Tre morti in otto giorni nel Bresciano, undici da inizio anno. E’ il tragico bilancio degli incidenti sul lavoro che mettono non solo la Provincia di Brescia al centro di un dibattito che va avanti da tempo, ma anche tutta la Regione Lombardia, che detiene il triste primato di regione con il maggior numero di vittime sul posto di lavoro: 44 da inizio 2019.

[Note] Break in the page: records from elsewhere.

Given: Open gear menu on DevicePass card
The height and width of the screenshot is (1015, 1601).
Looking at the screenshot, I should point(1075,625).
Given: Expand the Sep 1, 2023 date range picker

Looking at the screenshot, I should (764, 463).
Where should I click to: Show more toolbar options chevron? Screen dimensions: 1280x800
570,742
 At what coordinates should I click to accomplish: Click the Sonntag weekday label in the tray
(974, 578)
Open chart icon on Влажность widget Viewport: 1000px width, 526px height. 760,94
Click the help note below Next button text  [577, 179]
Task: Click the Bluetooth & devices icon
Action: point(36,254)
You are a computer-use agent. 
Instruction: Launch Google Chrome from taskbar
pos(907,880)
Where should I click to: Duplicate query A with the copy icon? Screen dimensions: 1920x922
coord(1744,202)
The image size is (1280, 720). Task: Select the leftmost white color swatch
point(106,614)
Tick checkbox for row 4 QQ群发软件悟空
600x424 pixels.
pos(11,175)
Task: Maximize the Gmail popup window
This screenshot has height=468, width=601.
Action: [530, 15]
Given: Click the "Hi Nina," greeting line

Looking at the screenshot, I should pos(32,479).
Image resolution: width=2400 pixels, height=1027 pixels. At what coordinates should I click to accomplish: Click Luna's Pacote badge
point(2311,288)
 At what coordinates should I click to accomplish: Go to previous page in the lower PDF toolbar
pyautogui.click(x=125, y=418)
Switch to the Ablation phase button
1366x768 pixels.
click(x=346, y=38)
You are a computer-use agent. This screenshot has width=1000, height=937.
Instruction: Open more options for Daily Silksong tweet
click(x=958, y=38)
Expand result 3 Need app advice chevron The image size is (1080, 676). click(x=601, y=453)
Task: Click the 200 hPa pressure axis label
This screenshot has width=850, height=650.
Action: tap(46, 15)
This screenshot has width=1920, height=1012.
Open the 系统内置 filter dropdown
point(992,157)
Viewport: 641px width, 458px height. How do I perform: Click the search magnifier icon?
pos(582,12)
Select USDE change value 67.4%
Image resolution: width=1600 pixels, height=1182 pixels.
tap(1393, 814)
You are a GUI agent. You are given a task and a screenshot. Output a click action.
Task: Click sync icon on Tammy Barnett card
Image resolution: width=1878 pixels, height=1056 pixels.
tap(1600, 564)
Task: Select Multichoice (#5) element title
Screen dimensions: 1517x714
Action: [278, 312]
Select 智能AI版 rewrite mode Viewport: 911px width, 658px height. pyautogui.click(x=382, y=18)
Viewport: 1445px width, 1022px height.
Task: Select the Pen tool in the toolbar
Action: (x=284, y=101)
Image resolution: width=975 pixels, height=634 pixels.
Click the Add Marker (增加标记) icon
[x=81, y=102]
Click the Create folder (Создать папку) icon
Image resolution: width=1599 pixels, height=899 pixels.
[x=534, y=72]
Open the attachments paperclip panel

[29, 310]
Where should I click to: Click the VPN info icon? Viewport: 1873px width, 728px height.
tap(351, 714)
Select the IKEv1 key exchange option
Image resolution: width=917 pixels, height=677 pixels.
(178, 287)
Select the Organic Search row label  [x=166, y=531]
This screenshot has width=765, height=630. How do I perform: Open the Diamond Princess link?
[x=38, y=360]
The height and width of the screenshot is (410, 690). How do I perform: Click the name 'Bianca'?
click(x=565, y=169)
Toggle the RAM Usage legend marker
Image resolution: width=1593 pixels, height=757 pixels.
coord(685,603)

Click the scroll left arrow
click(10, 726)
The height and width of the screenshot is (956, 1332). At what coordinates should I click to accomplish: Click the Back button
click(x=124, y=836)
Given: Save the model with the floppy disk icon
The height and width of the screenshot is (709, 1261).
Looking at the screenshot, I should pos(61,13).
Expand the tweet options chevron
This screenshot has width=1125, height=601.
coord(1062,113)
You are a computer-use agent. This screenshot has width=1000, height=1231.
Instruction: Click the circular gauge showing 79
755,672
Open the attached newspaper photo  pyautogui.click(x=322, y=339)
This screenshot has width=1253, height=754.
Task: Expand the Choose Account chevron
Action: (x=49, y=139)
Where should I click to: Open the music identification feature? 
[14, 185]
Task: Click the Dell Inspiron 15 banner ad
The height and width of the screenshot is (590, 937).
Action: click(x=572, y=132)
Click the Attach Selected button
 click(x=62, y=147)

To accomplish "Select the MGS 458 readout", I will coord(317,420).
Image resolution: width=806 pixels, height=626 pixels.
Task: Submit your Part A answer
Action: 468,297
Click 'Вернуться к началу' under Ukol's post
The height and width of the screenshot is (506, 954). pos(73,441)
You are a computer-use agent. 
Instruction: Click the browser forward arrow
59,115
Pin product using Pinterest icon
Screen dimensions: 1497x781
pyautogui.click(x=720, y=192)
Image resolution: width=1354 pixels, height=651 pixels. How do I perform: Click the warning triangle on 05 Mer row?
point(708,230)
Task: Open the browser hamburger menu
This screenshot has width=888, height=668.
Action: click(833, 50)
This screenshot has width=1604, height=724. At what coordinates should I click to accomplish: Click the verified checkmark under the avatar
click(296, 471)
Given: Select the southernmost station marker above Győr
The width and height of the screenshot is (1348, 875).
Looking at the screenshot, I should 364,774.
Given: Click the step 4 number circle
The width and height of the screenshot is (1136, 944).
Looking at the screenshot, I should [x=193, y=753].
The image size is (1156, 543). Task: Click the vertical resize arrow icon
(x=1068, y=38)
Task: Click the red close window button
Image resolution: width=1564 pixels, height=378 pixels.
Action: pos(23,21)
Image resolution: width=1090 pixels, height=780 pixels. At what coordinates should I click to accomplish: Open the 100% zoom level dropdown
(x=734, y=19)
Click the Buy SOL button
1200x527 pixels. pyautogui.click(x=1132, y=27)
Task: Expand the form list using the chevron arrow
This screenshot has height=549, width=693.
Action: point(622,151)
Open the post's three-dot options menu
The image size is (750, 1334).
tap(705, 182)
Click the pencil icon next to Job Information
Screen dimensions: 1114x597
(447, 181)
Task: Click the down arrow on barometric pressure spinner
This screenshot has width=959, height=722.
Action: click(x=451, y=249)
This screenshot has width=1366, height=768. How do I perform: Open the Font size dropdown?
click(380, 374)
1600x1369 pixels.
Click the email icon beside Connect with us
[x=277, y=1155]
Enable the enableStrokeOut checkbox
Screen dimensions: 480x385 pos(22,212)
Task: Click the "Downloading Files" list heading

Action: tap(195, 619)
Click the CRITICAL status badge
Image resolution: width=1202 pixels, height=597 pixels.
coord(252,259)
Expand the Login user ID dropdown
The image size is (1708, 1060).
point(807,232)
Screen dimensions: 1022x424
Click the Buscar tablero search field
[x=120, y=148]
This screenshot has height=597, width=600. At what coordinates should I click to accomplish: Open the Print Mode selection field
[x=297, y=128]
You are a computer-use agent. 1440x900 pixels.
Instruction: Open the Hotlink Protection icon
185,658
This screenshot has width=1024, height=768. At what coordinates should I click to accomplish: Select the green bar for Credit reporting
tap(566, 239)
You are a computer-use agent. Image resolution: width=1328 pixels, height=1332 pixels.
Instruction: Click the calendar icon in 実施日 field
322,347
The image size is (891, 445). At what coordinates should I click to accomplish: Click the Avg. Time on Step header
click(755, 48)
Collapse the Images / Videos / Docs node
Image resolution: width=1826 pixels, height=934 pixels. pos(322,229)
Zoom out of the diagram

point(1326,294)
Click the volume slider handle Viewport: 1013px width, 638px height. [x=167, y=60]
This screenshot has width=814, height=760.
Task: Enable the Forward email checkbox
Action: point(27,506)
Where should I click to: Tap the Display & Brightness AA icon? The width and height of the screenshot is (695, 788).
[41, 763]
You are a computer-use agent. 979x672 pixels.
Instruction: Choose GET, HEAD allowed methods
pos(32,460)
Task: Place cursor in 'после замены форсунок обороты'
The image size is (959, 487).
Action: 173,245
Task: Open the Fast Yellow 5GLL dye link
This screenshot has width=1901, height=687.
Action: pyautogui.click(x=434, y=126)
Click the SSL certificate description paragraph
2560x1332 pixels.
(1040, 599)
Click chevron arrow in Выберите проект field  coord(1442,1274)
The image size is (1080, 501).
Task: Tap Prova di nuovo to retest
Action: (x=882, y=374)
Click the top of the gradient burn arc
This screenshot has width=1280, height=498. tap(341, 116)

Una situazione che coinvolge da vicino anche la Vallecamonica, colpita in due mesi, da tre lutti: il 24 giugno scorso Daniele Albertinelli di Darfo è morto mentre era al lavoro sulla A31; il 12 luglio Felice Cere fu vittima di un incidente alle Ferrerie Bellicini di Berzo Inferiore e sabato sera Amos Turla ha perso la vita schiacciato da due carrelli alla Dolomite Franchi di Marone.

Proprio qui i sindacati hanno proclamato uno sciopero che si conclude oggi, quando si riuniranno le Rappresentanze sindacali e gli operai in assemblea straordinaria.

“Non basta più stilare il solito documento”, ha detto Gabriele Calzaferri, segretario della Cgil Vallecamonica-Sebino. “Bisogna fare di più e passare all’azione”, gli fa eco Mario Bailo della Uil, “gli imprenditori devono smettere di pensare alla sicurezza come un costo”.

“Siamo convinti”, conclude Stefano Olivari della Fim Cisl, “che la soluzione debba essere ritrovata in un’azione di sistema, di rete tra corpi sociali, incentrata su formazione e prevenzione”.